#### Information given ####

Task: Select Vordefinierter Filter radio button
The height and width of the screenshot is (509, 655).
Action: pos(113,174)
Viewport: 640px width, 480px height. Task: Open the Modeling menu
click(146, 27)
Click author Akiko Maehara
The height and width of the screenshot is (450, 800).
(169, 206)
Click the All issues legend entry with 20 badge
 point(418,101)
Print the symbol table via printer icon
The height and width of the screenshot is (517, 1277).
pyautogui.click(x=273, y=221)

####
#### Information given ####

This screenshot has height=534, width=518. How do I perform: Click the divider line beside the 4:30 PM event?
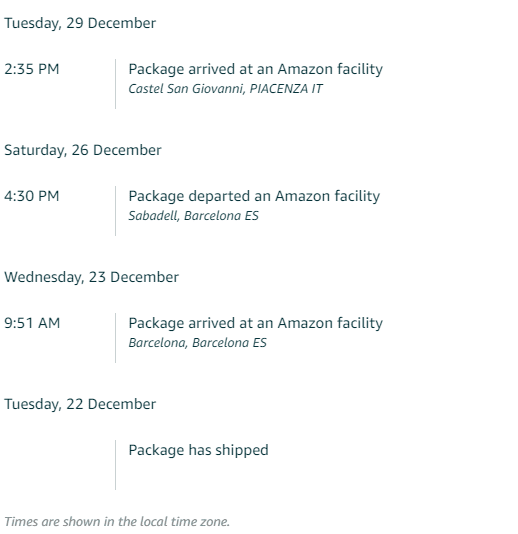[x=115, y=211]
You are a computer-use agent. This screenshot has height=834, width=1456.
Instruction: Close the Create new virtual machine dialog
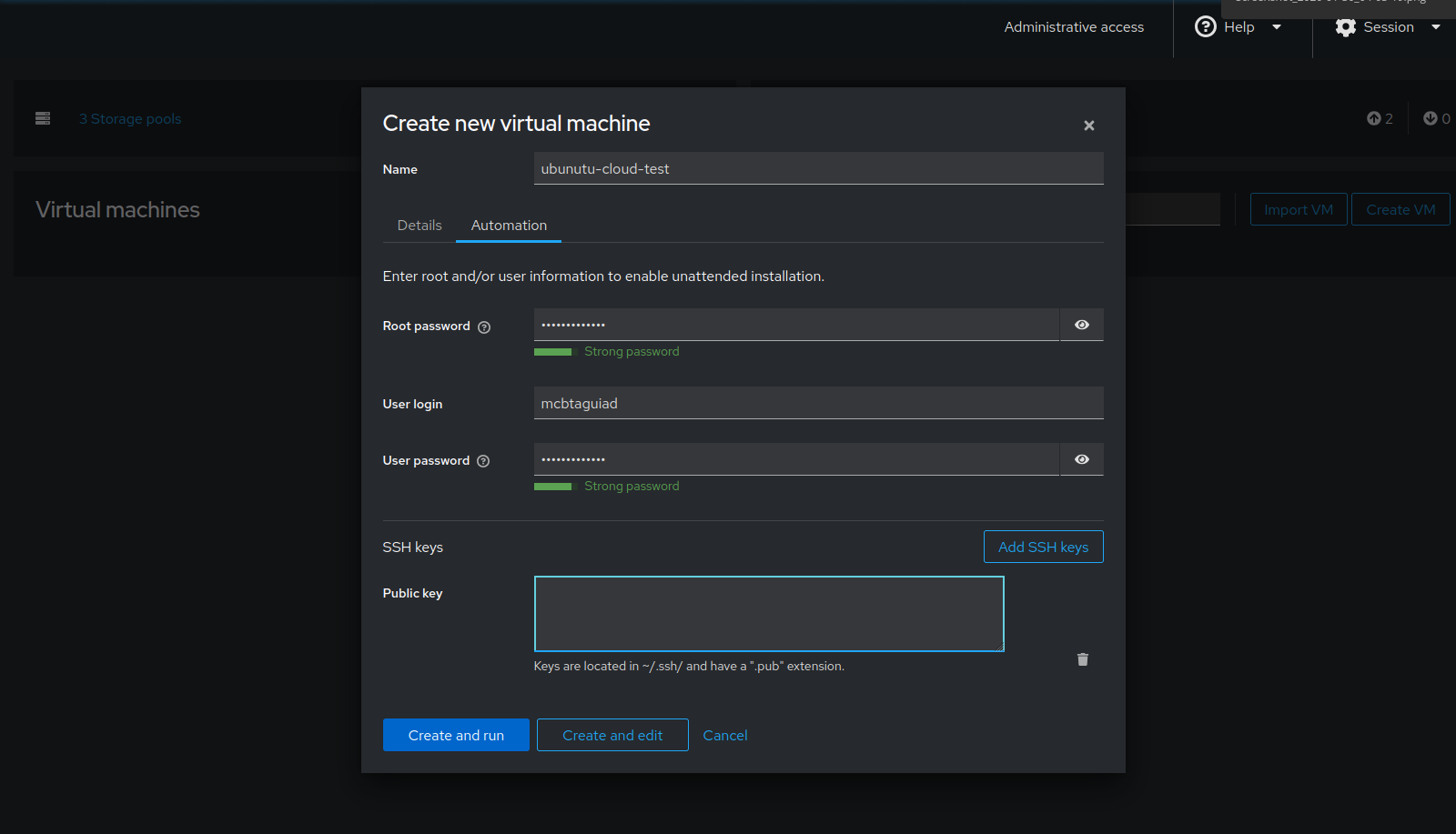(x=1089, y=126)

####

__Task details__
Above are the records; repeat exactly the lines from the one holding "Task: Select Vordefinierter" down to the one holding "Print the symbol table via printer icon", end lines included.

__Your solution__
Task: Select Vordefinierter Filter radio button
The height and width of the screenshot is (509, 655).
Action: pos(113,174)
Viewport: 640px width, 480px height. Task: Open the Modeling menu
click(146, 27)
Click author Akiko Maehara
The height and width of the screenshot is (450, 800).
(169, 206)
Click the All issues legend entry with 20 badge
 point(418,101)
Print the symbol table via printer icon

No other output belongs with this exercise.